- Stated task:
Answer these questions using the passage on deep weight priors and conditional VAEs:
(a) On what dataset do Atanov et al. train a VAE to produce the prior distribution on convolutional kernels?
(b) Who are the authors of "Variational Autoencoder with Arbitrary Conditioning"?
(c) What value of b_i marks a component of x as known?

- Page extract:
Based on these remarks, Atanov et al. rightly assume that they can learn the prior distribution for a convolutional network on other datasets from the same domain (e.g., on smaller datasets of real photographs or handwritten digits), and that this prior distribution, while it factorizes over the layers and channels, will not factorize over the spatial dimensions of the filters, i.e., it will be a distribution over the weight matrices of convolutional filters.

So, how do you train a distribution like that? That’s where variational autoencoders (VAE) come in. We have already discussed VAEs in a previous post. Essentially, they learn a transformation from input x and some random bits with a fixed distribution to a distribution on the latent embeddings q(z|x) that should approximate p(z|x), by learning to output the parameters of q(z|x) (reparametrization trick), and then this distribution on the latent space z can be used through the decoder to make more samples from p(x):

Image source

So what do Atanov et al. do? They opt to take some (smaller and simpler) datasets and train a number of convolutional nets (“source networks”) to get a dataset of convolutions. Then they train a VAE on this dataset to produce the prior distribution on the convolutional kernels! This VAE is now a model that can sample from the distribution of convolutional kernels and that defines the deep weight prior:

Image source

Then they show that variational inference on the convolutional weights with the deep weight prior works much better than with any other previously known kind of prior. But, again, the most important point here is not a specific experimental result but the idea that it can open up wonderful new possibilities for, among other things, transfer learning and domain adaptation.

Variational Autoencoder with Arbitrary Conditioning

And speaking of variational autoencoders… In the third ICLR paper by Vetrov’s group, “Variational Autoencoder with Arbitrary Conditioning”, Oleg Ivanov, Michael Figurnov, and Dmitry Vetrov introduce a very interesting extension for the VAE framework.

Once you have a generative model (of any kind) and can sample objects from a distribution, the natural next step is to try to construct a conditional version of the same model. This will let you create objects that are subject to some kind of condition; e.g., generate the face of a person with a given age and gender, or with a smile and sunglasses. Traditional conditional VAEs are well-known, of course; to add a label to the VAE construction, you can simply input it to both encoder and decoder, like this:

Image source

Image source

Now the model is free to learn completely different distributions in the latent space for different labels, and this produces all sorts of wonderful effects, has implications for style transfer, and so on.

In this paper, Ivanov et al. take conditioning up to eleven: they consider a situation where any subset of the input might be unknown and subject to generation conditioned on the available part. That is:
- along with the input x, we are given a binary mask b that shows which components (pixels) of x are known (where b_i=0) and which are not (where b_i=1);
- the goal is to construct a model for the conditional distribution p(x_b|x_1-b,b);
- as part of the problem setting, we are also given a prior distribution on the masks p(b) that shows which masks are more likely to appear and which, therefore, the model should concentrate on.

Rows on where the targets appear
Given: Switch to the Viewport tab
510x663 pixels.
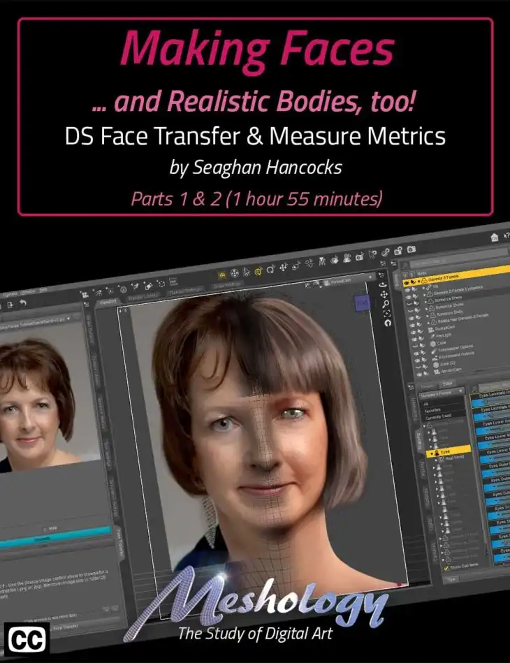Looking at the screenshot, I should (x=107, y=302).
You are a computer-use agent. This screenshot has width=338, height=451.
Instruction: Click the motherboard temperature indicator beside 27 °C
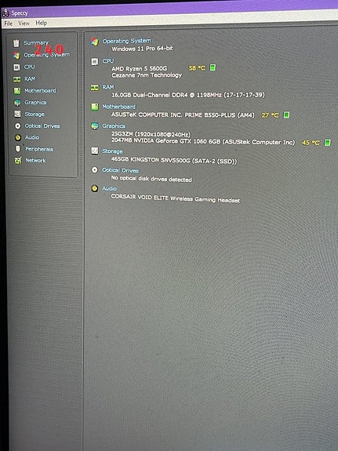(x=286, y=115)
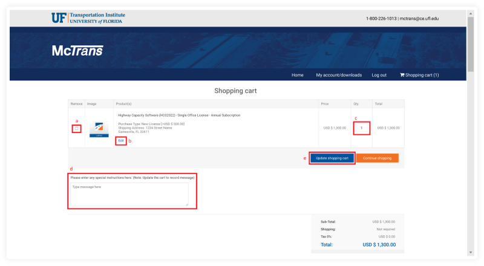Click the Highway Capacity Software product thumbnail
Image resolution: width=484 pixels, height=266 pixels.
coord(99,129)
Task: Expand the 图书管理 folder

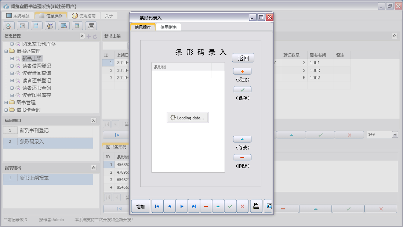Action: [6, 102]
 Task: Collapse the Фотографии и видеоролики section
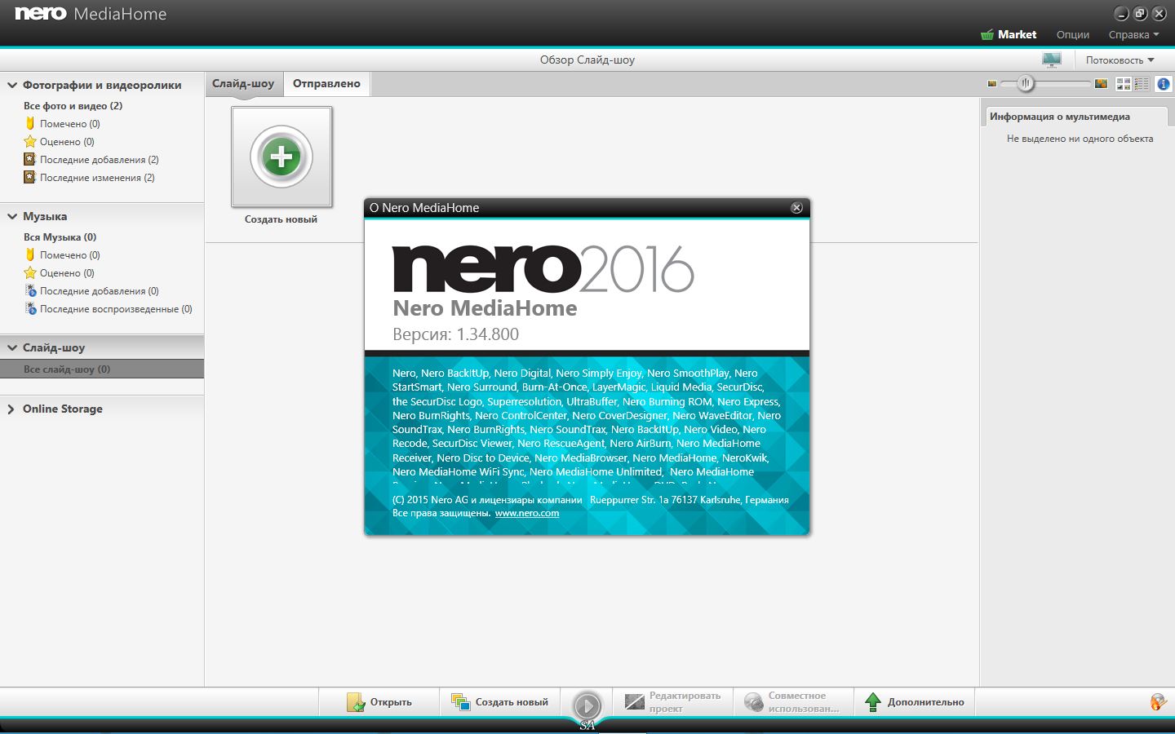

- Output for this exercise:
(a) They train it on a dataset of convolutions obtained by training a number of convolutional nets ("source networks") on some smaller, simpler datasets.
(b) Oleg Ivanov, Michael Figurnov, and Dmitry Vetrov.
(c) b_i=0.